Energy-saving drive set to push up steel prices

Steel prices are likely to rise in China in the fourth quarter as power restrictions trim production capacity due to the country's urgent call to meet energy-saving targets while new construction projects will push up market demand, industry analysts said.

Hebei province, which accounts for a quarter of the country's total steel production capacity, shut 57 blast furnaces and production lines from Sept 4 after local governments restricted power supplies in order to meet efficiency targets by the end of this year, according to Beijing-based consulting company Mysteel.com.

Wu'an, the second-largest steelmaking city in Hebei, cut power supplies to steelmakers from Sept 4 for about 20 days, Mysteel.com said. Wu'an had a production capacity of more than 20 million metric tons in 2009, according to Mysteel.com.

"This strong-arm approach is becoming a trend in the energy-intensive steel industry and will spread to other places in Hebei, the province with the biggest steel output," said Xu Xiangchun, director of Mysteel.com.

Thirty steel mills in Tangshan, including a production base of Shougang Group, were ordered to halve their steel output over the next four months, the local government said in a notice on Monday.

Hebei's move to restrict power supplies to local steelmakers comes after its first-half energy intensity figure only decreased 1.35 percent, far from its target of 4 percent.

The eastern province of Jiangsu will also ration its power supply to local steelmakers from 12 pm to 8 am through to the end of this month and steelmakers in Zhejiang province will only be supplied power from 10 pm to 8 am every day, Mysteel.com said.

These measures are likely to trim this year's annual output by 8 percent, according to an estimate by Guojin Securities.

Provincial governments including Zhejiang, Shanxi and Hebei are under huge pressure to realize their energy-saving targets for the period of the 11th Five-Year Plan (2006-10), Xu said.

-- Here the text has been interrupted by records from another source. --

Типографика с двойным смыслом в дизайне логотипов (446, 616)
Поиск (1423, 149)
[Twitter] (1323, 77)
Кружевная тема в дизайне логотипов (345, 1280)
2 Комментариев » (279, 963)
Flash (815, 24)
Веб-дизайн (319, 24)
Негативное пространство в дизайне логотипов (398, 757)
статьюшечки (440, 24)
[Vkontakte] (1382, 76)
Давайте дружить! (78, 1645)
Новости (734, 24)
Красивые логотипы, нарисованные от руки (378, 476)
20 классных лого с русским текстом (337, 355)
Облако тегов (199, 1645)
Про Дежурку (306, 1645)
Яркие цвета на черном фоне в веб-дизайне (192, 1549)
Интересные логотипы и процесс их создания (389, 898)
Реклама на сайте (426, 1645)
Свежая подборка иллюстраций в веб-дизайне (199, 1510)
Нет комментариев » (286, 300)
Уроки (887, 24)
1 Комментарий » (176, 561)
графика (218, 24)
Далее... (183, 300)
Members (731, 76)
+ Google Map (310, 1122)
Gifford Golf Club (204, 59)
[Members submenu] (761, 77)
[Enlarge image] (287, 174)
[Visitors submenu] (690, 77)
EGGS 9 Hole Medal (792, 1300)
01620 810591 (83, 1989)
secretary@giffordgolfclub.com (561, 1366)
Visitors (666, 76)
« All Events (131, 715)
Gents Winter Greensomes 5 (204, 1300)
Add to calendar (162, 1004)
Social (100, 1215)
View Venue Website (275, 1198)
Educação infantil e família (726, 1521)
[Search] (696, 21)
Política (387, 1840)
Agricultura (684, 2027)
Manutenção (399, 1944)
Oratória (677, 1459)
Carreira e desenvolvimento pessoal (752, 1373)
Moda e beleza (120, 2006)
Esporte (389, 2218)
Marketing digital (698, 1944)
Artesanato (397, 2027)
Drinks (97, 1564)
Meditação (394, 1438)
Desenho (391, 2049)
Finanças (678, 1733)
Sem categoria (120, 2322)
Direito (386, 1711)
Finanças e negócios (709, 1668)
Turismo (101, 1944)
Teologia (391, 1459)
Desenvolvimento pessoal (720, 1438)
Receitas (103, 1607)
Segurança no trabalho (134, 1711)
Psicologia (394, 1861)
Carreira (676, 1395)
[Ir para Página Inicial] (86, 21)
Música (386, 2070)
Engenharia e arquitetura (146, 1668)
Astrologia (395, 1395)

China has pledged to reduce its energy intensity, the amount of fuel needed to generate each unit of gross domestic product (GDP), by 20 percent from 2005 to 2010. But the country's energy intensity edged up 0.09 percent year-on-year in the first half of 2010, after falling 14.38 percent from 2006 to 2009.

Therefore, China took tougher measures than before to eliminate energy-intensive production by restricting steelmakers' power consumption.

But these short-term control measures will cause great fluctuations in the industry and lead to market volatility, according to Xu.

The Shanghai Futures Exchange benchmark January rebar contract was up 0.5 percent at 4,570 yuan per ton on Tuesday after it rose 3.9 percent on Monday.

"Power restrictions have a more direct impact on curbing steel production," said Liu Yuanrui, an industry analyst at Changjiang Securities.

And power cuts obviously have a bigger impact on smaller mills, as bigger players in the industry have a greater capacity to generate their own power, industry analysts said.

The steel industry accounts for one-sixth of China's total energy consumption and will have to cut its output by at least 7.2 percent during the second half of this year in order to meet the country's energy-saving target, according to an estimate by Huatai United Securities.

Steel output in China already dropped by 3.9 percent to 51.7 million tons in July from a month ago, hitting a five-month low, according to the China Iron and Steel Association.